Image Semantic Segmentation Based on Multi-level Superposition and Attention Mechanism

doi:10.19678/j.issn.1000-3428.0065940

Abstract

Abstract:

To address the common problems such as small-scale targets being easily lost and boundary segmentation being discontinuous owing to the complexity of target space, a semantic image segmentation model based on multi-level superposition and attention mechanism is established using the DeepLabv3+network structure. The encoder stage involves the following: average pooling operations are used at different scales to construct a multi-scale average pooling module; hollow convolutions with different expansion rates are used to form a multi-scale superposition module, expand the receptive field of convolution operations, and enhance the ability to obtain local features; an attention mechanism module composed of channels and spaces is utilized to suppress meaningless features, enhance meaningful features, and improve the segmentation accuracy of small-scale targets and target boundaries. In the decoder stage, bilinear interpolation is used to restore the resolution of the feature map, and pixel filling is combined with channel dimension information to supplement the feature information. A Softmax activation function is used for semantic segmentation output prediction. The experimental results show that the Mean Intersection over Union(MIoU)of this model on the PASCAL VOC2012 and SUIM public datasets reaches 85.6% and 60.8%, respectively. It significantly outperforms most image semantic segmentation models in terms of overall segmentation accuracy and small-scale image segmentation performance.

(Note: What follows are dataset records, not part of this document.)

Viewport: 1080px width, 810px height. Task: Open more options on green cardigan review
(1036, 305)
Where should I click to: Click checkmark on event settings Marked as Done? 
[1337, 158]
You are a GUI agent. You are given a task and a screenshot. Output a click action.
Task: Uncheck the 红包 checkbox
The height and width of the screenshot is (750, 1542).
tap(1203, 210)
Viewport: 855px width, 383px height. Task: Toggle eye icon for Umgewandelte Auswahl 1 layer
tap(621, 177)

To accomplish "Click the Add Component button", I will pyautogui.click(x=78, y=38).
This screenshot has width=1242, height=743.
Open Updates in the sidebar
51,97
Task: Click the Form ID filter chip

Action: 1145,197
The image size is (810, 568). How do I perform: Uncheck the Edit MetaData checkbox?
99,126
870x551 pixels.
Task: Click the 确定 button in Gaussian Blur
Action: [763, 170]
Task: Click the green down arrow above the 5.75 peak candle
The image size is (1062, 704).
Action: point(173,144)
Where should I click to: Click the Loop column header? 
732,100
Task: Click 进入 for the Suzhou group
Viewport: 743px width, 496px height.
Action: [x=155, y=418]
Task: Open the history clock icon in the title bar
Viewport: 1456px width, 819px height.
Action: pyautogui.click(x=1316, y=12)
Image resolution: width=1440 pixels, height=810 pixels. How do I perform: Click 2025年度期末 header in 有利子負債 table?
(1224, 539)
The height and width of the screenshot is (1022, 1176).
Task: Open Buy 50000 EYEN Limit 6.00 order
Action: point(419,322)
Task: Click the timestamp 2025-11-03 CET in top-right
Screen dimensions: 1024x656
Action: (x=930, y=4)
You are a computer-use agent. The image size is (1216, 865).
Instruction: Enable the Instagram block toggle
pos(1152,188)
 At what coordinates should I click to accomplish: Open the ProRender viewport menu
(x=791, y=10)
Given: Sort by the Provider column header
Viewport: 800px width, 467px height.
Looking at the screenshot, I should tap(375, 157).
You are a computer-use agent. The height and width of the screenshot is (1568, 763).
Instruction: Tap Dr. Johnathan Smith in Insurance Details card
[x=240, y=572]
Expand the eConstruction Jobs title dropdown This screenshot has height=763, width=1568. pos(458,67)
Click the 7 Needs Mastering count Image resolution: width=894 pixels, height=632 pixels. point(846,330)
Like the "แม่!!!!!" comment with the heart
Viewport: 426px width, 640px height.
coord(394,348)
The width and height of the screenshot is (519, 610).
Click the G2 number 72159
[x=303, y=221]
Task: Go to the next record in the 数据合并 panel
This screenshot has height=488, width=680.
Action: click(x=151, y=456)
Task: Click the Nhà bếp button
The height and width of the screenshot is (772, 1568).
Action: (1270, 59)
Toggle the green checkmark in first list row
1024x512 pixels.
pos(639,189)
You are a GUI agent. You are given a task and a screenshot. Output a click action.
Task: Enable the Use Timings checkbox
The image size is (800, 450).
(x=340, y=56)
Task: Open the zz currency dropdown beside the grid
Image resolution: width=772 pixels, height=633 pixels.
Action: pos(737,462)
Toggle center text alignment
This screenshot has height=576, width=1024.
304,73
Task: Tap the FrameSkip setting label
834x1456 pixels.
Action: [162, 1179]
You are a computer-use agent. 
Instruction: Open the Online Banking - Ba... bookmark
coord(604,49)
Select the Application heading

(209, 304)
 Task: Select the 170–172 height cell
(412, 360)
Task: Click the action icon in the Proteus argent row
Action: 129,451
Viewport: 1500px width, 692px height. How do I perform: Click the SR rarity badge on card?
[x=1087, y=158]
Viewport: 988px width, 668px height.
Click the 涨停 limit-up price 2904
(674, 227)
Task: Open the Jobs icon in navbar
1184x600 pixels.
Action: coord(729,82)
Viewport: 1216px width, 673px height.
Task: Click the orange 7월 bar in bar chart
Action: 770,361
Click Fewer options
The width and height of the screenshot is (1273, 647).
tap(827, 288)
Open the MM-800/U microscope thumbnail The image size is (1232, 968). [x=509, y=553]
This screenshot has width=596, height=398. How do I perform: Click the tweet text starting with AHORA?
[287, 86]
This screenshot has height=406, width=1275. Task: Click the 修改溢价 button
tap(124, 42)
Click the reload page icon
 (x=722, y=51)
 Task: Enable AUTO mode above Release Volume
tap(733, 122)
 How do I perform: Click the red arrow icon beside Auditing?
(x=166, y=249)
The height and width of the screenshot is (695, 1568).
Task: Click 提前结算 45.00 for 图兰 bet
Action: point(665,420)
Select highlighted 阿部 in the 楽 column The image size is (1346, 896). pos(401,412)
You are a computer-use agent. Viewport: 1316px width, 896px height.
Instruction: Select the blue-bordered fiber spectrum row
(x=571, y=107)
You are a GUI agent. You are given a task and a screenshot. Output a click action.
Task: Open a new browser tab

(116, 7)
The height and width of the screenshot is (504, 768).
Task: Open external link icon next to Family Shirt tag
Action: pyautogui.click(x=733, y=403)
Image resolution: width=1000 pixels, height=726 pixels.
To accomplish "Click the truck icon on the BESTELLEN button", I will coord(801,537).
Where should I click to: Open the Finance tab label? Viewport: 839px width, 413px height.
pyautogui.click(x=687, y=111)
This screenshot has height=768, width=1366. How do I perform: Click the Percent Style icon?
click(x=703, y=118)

Key words: semantic segmentation, small-scale target, attention mechanism, multi-scale superposition, multi-scale average pooling

摘要：

针对目标空间复杂度高容易造成小尺度目标丢失和边界分割不连续等问题，借鉴DeepLabv3+网络结构，建立基于多级叠加和注意力机制的图像语义分割模型。在编码器阶段，采用不同尺度的平均池化操作构建多尺度平均池化模块，使用不同扩张率的空洞卷积组成多尺度叠加模块扩大卷积运算的感受野，增强对局部特征的获取能力，并利用由通道和空间组成的注意力机制模块抑制无意义的特征，增强有意义的特征，提高对小尺度目标及局部边界的分割精度。在解码器阶段，通过双线性插值法对特征图进行分辨率恢复，并结合通道维度信息进行像素填充补充特征信息，并使用Softmax激活函数进行语义分割的输出预测。实验结果表明，该模型在PASCAL VOC2012和SUIM公开数据集上的平均交并比分别达到85.6%和60.8%，在整体分割精度和小尺度图像的分割效果上明显优于多数图像语义分割模型。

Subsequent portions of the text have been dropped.